_Tasks to complete_.
- a) Print the part of the methods text that begins at the words "4.2. MTT Viability" and stops after the words "Waltham, MA, USA).".
- b) For each statement below, say yes or no to whether the methods text supports it, and quote the deciding words: (i) For the MTT assay, primary VSMC were plated at 7000 cells per well in a 96-well plate. (ii) Absorbance of the MTT plate was read at 600 nm. (iii) The Seahorse calibration plate was prepared with 1 mL of XF calibrant solution.

_Source document_.
*-*-*

4.2. MTT Viability Assay

Drug cytotoxicity and dose–response curves were performed using a standard MTT cell viability assay [37]. Primary VSMC were plated at 7000 cells/well in a 96-well plate. Drug incubation was established for 2–24 h incubation (37 °C with 95% oxygen and 5% CO₂) with a serial drug dilution in DMEM. After each drug incubation period, a further 6 h incubation with 50 μL of 5 mg/mL MTT Formazan (Sigma Aldrich 57360-69-7) was added to each well, wrapped in foil, and incubated in the same way. At the end of the MTT incubation period, all media was replaced with 100 μL of 99.5% dimethyl sulphoxide (DMSO) and 50 μL of glycine buffer (0.1 M glycine and 0.1 M NaCl adjusted to 10.5 pH with 1 M NaOH). The plate’s absorbance was immediately read at 560 nm using a Victor^TM X3 PerkinElmer plate reader (PerkinElmer, Waltham, MA, USA).

4.3. Oxygen Respirometry

The XF24 Seahorse assay (Agilent Technologies, Santa Clara, CA, USA) was used for cell-based mitochondrial and glycolytic determination. Primary explanted murine VSMCs were seeded into a microplate with 100 μL at 15,000 cells/well. A calibration plate was prepared with 0.5 mL of XF calibrant solution. Cell plates media was exchanged with 0% serum-free Seahorse media on the day of the assay with a minimum of five technical replicates per plate were taken. All injection ports were prepared as previously described [1].

4.4. Live-Cell Scoring Analysis

Bright-field images and scratch assay were captured and scored using Olympus IX73 and BX51 microscopes using Adobe Photoshop^TM, ImageJ, and Olympus CellSenS software, Southend-on-Sea, United Kingdomas previously described [15,38].

4.5. Western Blotting

Western blots were performed as previously described [39,40,41].

*-*-*

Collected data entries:
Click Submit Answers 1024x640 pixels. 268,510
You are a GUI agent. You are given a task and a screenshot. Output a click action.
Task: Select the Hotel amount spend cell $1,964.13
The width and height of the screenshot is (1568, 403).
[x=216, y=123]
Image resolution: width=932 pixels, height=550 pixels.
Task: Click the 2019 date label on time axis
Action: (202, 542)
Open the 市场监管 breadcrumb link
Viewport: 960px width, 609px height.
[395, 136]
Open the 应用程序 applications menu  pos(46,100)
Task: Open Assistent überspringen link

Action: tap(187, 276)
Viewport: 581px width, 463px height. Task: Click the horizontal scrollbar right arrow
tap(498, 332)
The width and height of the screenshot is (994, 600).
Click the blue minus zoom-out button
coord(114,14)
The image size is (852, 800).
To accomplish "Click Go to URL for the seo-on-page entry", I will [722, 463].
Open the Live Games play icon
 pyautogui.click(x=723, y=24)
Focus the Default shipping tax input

*-*-*

_Solutions in order_.
- a)
4.2. MTT Viability Assay

Drug cytotoxicity and dose–response curves were performed using a standard MTT cell viability assay [37]. Primary VSMC were plated at 7000 cells/well in a 96-well plate. Drug incubation was established for 2–24 h incubation (37 °C with 95% oxygen and 5% CO₂) with a serial drug dilution in DMEM. After each drug incubation period, a further 6 h incubation with 50 μL of 5 mg/mL MTT Formazan (Sigma Aldrich 57360-69-7) was added to each well, wrapped in foil, and incubated in the same way. At the end of the MTT incubation period, all media was replaced with 100 μL of 99.5% dimethyl sulphoxide (DMSO) and 50 μL of glycine buffer (0.1 M glycine and 0.1 M NaCl adjusted to 10.5 pH with 1 M NaOH). The plate’s absorbance was immediately read at 560 nm using a Victor^TM X3 PerkinElmer plate reader (PerkinElmer, Waltham, MA, USA).

- b)
(i) Yes: "Primary VSMC were plated at 7000 cells/well in a 96-well plate."
(ii) No: "The plate’s absorbance was immediately read at 560 nm"
(iii) No: "A calibration plate was prepared with 0.5 mL of XF calibrant solution."